We applied redox difference spectroscopy to pyruvate oxidase from E. coli (EcPOX) – a peripheral redox membrane protein that intermittently binds to the cell membrane where it feeds the respiratory chain with electrons. We identified two cysteines (out of ten) with a distinct SH band-shift upon redox reaction. These thiols sense the redox-induced exposure of the C-terminal membrane binding anchor, even though they are quite remote from the C-terminus.
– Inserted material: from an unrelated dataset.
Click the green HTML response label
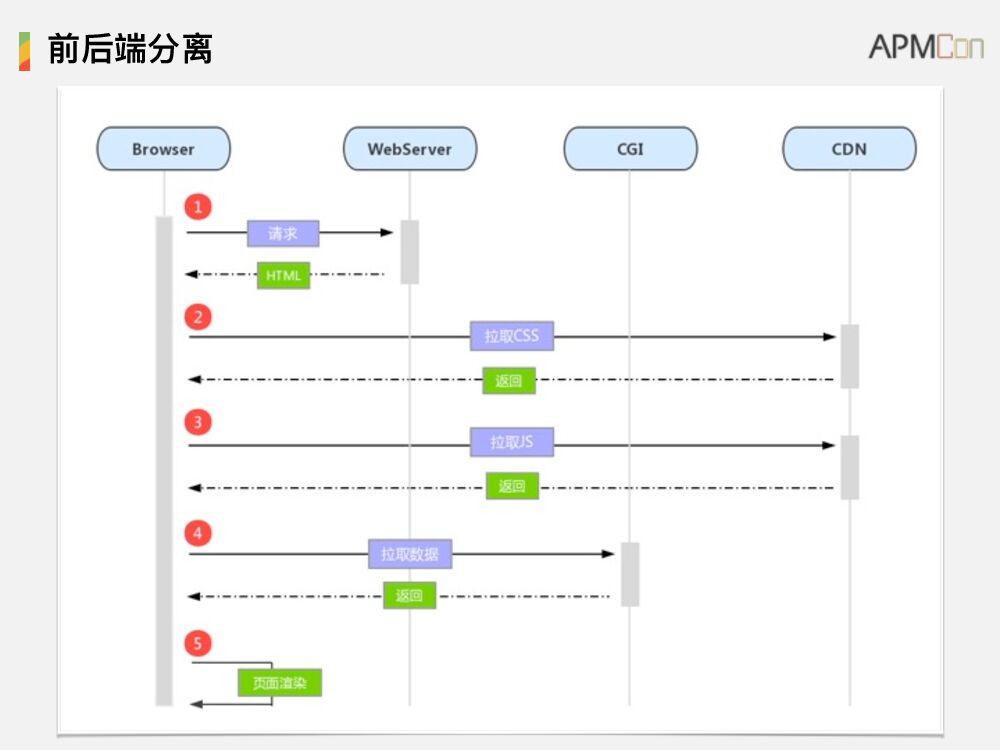Viewport: 1000px width, 750px height. coord(283,275)
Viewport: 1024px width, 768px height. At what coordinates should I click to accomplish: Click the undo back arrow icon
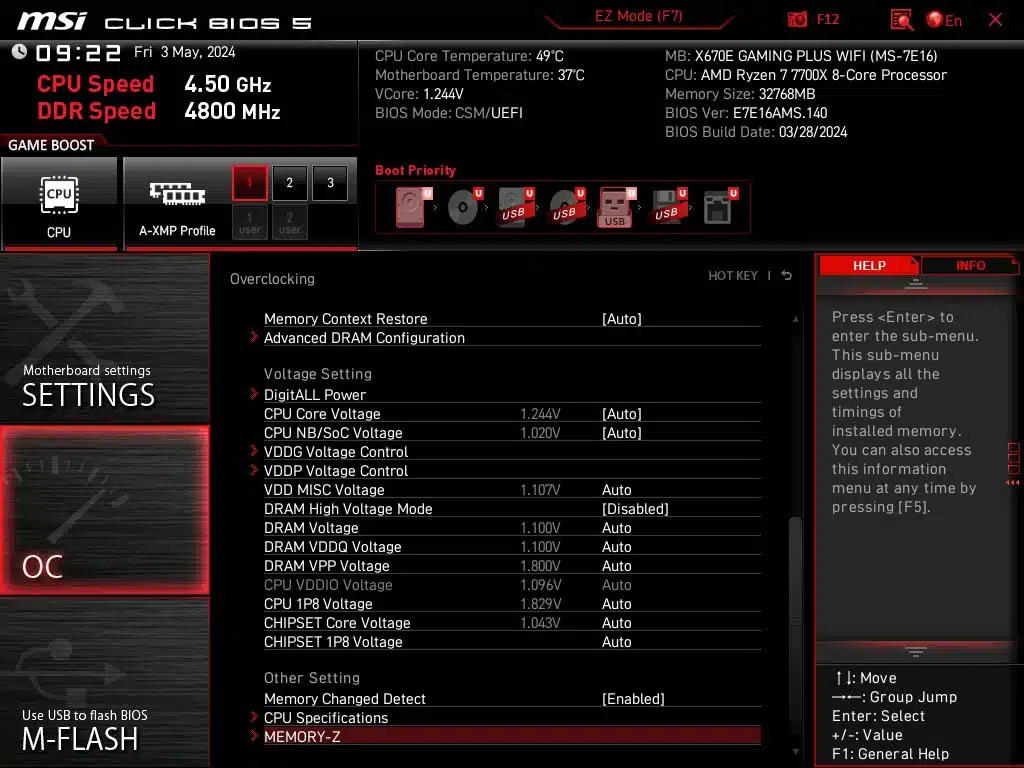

Non-canonical amino acids (ncAA) can also provide IR signatures spectrally separated from the crowded amide region. We established the azide stretching mode (~ 2100 cm-1) of azidohomoalanine (Aha) as a sensor for vibrational energy, i.e. heat. Together with azulenylalanine – an ultrafast heater – we have a protein-compatible ncAA pair in hand for studying vibrational energy transfer (VET) in peptides and proteins.
VET is an excellent reporter for mechanically coupled amino acids, which might play a key role in dynamic allostery, i.e. allosteric communication without major conformational change. We applied ultrafast pump- probe spectroscopy to tryptophan zippers – short peptides with a stable hairpin structure – and the PDZ3 domain of the PSD95, a paradigm for dynamic allosteric regulation. We observe VET on a picosecond timescale along covalent bonds and non- covalent contacts, e.g. H-bonds. VET timing nicely correlates with the VET pair distance and can currently be resolved up to a distance of 17 Å.